-- Exercise details --
Look through the material below and copy exactly the lines from the line with "You are a GUI" to the line with "903x600 pixels.", those two lines included.

───── Task inputs

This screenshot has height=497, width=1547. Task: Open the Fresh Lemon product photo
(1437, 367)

──────────
───── Task inputs

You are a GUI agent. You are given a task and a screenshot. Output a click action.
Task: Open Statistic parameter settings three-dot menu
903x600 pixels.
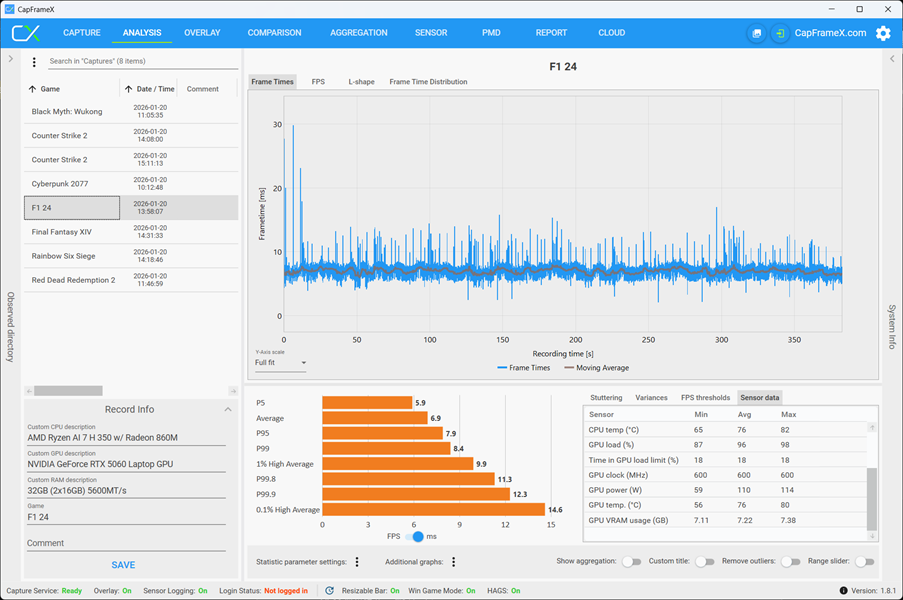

──────────

-- Output for this exercise --
You are a GUI agent. You are given a task and a screenshot. Output a click action.
Task: Open Statistic parameter settings three-dot menu
903x600 pixels.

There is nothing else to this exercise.